● **Goal**
Reproduce without any change everything from the row containing "Click the blue Help book toolbar icon" down to the row containing "point(522,13)", both of those rows included.

● **Entries provided**
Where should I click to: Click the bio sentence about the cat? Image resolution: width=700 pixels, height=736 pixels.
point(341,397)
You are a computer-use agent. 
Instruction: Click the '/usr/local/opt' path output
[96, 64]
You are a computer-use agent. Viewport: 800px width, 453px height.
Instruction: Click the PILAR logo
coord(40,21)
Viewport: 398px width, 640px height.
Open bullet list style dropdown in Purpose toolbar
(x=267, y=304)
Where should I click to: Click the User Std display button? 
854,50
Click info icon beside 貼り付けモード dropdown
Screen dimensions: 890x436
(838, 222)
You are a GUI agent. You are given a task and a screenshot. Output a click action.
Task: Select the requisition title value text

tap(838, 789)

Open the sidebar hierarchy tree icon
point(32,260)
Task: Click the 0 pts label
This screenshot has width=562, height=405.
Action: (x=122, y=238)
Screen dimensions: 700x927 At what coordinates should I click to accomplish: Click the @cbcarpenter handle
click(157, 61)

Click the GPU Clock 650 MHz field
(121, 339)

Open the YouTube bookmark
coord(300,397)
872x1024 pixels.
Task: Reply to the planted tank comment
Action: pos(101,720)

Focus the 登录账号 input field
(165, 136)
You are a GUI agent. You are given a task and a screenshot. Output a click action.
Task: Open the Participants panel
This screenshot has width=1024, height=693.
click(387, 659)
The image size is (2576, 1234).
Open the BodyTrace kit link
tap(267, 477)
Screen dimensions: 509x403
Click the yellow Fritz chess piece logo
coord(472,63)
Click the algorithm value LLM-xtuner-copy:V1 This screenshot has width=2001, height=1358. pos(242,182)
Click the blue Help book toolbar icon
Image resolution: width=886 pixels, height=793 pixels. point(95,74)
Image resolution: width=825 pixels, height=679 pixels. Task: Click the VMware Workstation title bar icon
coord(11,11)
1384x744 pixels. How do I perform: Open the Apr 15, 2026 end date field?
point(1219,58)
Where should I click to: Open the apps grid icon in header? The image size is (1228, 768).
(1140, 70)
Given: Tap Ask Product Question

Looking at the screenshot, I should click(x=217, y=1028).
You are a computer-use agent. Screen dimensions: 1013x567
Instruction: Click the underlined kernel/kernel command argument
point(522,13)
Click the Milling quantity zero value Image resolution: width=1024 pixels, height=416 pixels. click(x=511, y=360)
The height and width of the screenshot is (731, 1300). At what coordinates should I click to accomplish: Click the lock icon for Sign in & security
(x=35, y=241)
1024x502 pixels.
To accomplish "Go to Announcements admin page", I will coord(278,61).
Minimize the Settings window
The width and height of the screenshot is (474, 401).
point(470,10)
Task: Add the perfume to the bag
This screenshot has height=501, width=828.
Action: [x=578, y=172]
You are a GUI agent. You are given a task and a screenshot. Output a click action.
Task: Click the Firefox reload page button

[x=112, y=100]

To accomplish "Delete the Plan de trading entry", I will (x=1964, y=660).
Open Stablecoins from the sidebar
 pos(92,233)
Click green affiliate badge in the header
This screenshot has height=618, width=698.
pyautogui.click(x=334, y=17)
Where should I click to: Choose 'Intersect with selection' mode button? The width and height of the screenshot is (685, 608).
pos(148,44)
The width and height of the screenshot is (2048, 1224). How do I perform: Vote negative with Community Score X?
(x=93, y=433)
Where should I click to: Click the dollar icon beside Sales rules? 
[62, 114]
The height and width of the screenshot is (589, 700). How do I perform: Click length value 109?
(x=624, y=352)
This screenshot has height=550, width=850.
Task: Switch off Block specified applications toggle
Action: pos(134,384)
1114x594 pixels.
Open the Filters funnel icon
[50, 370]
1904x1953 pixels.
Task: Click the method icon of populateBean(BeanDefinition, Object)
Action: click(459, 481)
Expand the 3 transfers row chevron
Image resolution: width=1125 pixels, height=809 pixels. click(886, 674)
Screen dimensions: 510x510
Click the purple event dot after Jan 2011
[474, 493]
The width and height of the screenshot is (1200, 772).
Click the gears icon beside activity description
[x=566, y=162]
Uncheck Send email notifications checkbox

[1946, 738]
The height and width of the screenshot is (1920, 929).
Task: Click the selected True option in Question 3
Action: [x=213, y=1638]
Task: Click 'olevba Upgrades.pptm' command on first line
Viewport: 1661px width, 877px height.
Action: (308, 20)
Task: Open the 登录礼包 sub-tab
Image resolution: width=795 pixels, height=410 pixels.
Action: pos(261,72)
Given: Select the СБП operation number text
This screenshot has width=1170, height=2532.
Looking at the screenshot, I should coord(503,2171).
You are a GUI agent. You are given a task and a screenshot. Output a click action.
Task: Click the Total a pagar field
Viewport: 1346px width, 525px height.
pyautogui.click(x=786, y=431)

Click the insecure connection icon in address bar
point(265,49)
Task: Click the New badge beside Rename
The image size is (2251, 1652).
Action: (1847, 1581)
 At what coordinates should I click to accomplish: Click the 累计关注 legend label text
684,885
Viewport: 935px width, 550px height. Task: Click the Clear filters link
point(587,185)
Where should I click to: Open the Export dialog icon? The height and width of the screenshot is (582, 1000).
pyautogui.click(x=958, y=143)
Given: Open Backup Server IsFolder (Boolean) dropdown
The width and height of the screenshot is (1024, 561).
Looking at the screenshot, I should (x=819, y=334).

● **Task solution**
Click the blue Help book toolbar icon
Image resolution: width=886 pixels, height=793 pixels. point(95,74)
Image resolution: width=825 pixels, height=679 pixels. Task: Click the VMware Workstation title bar icon
coord(11,11)
1384x744 pixels. How do I perform: Open the Apr 15, 2026 end date field?
point(1219,58)
Where should I click to: Open the apps grid icon in header? The image size is (1228, 768).
(1140, 70)
Given: Tap Ask Product Question

Looking at the screenshot, I should click(x=217, y=1028).
You are a computer-use agent. Screen dimensions: 1013x567
Instruction: Click the underlined kernel/kernel command argument
point(522,13)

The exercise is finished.